- [Given instruction]: Rewrite every line of the records from the line with "Click the БЕЗ НДС red badge icon" up to and including the line with "tap(377, 604)". Change only the coordinates, shifting each one by -95.

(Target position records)
/---

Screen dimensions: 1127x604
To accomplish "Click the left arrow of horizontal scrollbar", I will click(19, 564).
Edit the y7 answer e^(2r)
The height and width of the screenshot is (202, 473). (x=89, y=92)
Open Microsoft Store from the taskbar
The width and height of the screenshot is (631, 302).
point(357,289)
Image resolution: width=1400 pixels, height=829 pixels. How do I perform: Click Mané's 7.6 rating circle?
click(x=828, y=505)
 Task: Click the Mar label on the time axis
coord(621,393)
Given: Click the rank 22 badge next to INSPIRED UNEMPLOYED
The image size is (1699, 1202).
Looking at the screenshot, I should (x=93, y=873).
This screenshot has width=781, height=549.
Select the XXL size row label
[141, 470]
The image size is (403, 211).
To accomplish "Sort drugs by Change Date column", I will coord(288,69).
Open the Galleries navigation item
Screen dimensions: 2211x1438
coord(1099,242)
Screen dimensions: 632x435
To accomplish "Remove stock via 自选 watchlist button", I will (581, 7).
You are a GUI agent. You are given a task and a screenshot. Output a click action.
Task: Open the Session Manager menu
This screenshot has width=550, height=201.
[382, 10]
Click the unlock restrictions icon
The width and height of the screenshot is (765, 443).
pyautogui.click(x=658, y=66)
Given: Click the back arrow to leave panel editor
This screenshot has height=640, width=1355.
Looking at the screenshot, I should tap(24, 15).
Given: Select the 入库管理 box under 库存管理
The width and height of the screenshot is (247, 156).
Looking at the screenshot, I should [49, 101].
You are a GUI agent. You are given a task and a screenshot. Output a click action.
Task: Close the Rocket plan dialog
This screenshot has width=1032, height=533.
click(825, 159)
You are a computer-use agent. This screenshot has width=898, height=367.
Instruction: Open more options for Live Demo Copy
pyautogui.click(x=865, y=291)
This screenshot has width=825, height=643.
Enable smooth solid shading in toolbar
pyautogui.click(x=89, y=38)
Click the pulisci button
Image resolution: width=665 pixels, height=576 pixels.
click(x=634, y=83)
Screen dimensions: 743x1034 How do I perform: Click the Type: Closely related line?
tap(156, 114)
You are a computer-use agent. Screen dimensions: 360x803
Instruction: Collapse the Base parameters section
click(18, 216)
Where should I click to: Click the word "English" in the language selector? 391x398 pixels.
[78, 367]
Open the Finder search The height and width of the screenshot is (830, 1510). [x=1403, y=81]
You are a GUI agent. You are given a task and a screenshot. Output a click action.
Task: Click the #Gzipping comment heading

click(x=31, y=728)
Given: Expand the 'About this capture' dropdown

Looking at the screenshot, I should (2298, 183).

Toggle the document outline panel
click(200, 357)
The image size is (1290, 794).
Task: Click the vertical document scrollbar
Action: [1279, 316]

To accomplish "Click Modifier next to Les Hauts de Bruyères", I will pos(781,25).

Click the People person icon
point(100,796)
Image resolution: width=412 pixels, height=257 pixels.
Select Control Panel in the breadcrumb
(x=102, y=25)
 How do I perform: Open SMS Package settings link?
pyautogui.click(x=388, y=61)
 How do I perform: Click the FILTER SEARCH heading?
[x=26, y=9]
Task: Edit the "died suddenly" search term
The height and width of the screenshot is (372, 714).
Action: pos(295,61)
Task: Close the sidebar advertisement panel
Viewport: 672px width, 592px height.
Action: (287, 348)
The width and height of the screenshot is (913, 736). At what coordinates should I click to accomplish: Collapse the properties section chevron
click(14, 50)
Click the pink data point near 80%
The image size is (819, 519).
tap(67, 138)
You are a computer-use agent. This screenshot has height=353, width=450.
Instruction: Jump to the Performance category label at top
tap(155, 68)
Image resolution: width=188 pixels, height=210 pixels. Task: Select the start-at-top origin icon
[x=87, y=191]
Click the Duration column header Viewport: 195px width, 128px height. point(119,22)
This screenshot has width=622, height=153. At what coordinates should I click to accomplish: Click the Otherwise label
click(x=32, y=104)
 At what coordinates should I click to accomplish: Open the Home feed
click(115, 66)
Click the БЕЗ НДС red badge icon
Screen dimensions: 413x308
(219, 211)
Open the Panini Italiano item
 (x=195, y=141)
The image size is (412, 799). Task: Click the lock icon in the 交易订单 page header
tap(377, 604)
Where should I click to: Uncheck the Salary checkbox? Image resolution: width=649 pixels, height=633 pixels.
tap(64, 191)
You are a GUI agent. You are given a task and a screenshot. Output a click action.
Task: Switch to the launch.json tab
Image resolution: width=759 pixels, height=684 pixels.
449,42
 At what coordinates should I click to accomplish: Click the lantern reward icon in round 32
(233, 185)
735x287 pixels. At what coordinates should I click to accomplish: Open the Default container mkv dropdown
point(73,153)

\---

- [Answer for this exercise]:
Click the БЕЗ НДС red badge icon
Screen dimensions: 413x308
(124, 116)
Open the Panini Italiano item
 (x=100, y=46)
The image size is (412, 799). Task: Click the lock icon in the 交易订单 page header
tap(282, 509)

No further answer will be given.